Each month, we post a series of blogs around a common topic. This month, Rev. Ken D. Fuquay is curating a series featuring an eclectic group of voices responding to the question, “Does church matter? And if it matters, how, and if it does not, why?” Some of the voices speak from the center of the PC(USA); others stand on the periphery. One or two of the voices come from other denominations while some speak to us from the wilderness and barren places. “To every age, Christ dies anew and is resurrected within the imagination of humans.” These voices are stirring up that imagination in their own way. May your imagination be stirred as you consider their insight. We invite you to join the conversation on Facebook and Twitter!

by Nathan Rouse

My story is little different than many others, but maybe not that different from yours. It starts in the pews of a church and ends… well, I suppose in the ways that matter most it hasn’t ended, but for this part at least it ends outside those walls in the wilderness. But the wilderness is where life is, where true Goodness and holy light may be discovered. And the place you had always thought to be identity reveals, upon sober reflection and the benefit of hindsight, its own decayed innards.

My story is a story of walking away — no, limping away — from religion and a subsequent stumbling, staggering, into Hope; and maybe these are the wrong verbs. Maybe it’s more of a ‘dying to’ religion or, if I’m being perfectly honest (and really it’s just you and me here so why not be honest) it was more a ‘being crushed by’ religion, a crushing which itself resulted, thankfully, in a subsequent ‘being born into’ Hope.

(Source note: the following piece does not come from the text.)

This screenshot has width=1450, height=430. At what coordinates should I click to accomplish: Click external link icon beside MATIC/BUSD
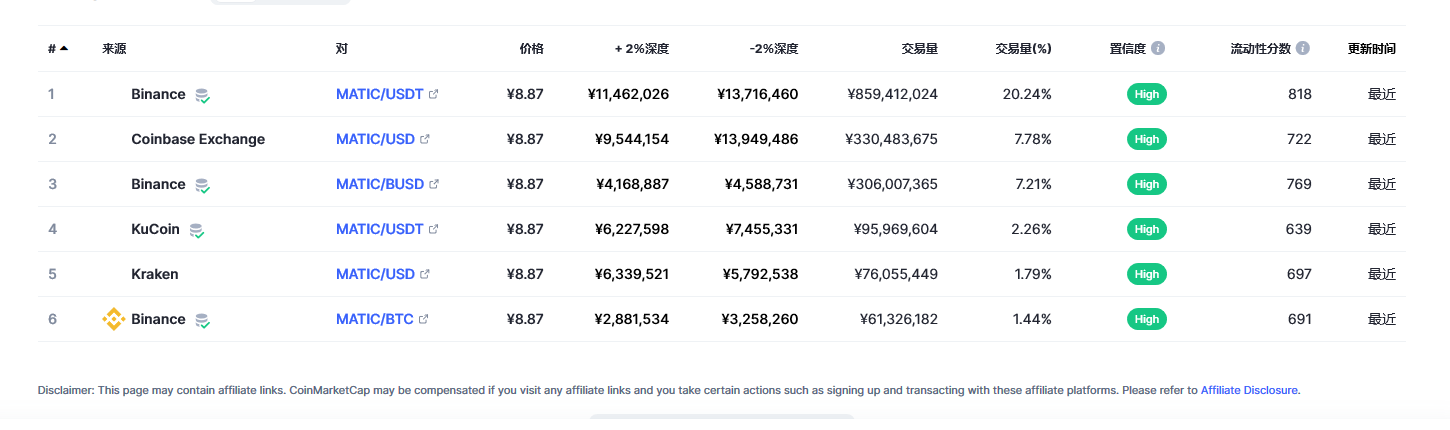434,184
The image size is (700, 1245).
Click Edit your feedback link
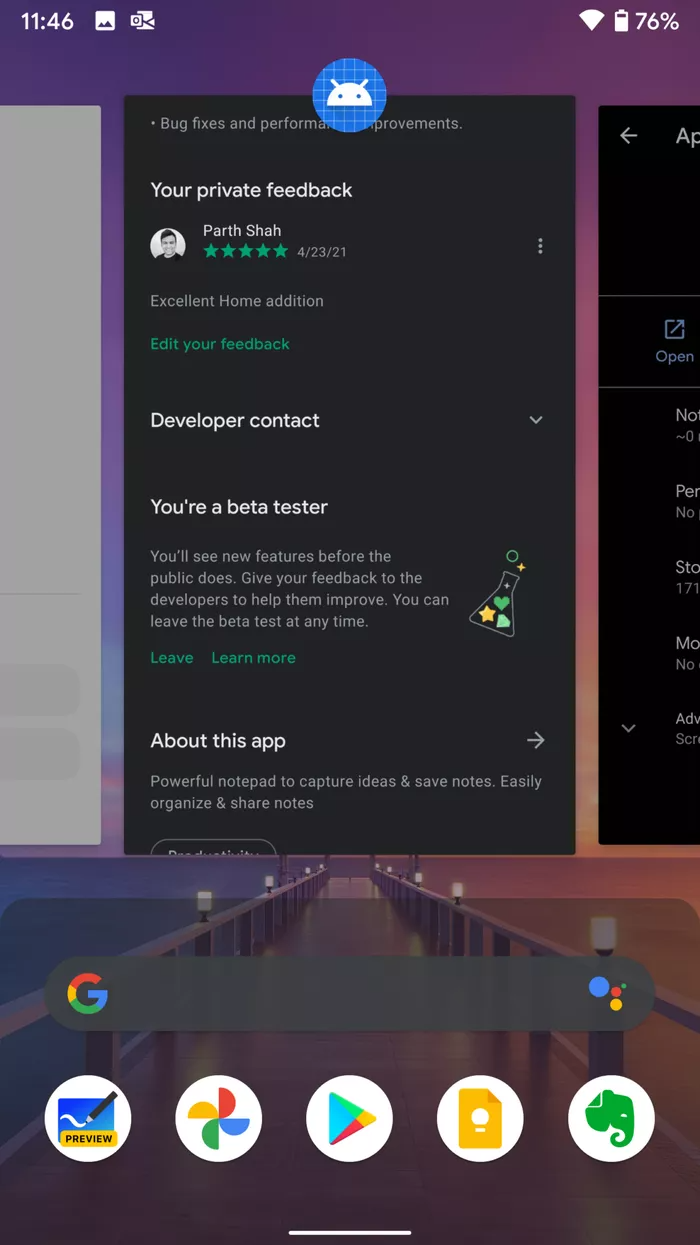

Yes, being crushed and then being born. Those feel right.

See if you can chart this path with me, as odds are good you’ve borne witness to it, if not actually lived it yourself: idealistic young adult of faith hitches his (or her) fortunes to a community he loves and in which he feels loved, welcomed, even known, insofar as we can comprehend known-ness. Even when teaching that runs counter to instinct is posited, the love of the community and the belief in its perceived core integrity rivals the impulse to dissent. Until that one day, that day it all sours, that night it all withers; power abused, ostracism enacted, silence condoned, community lost, faith dimmed.

The place I’d known intimately had abandoned even the artifice of faithfulness to loss and revealed its ugly commitment to power and control and personality-worship.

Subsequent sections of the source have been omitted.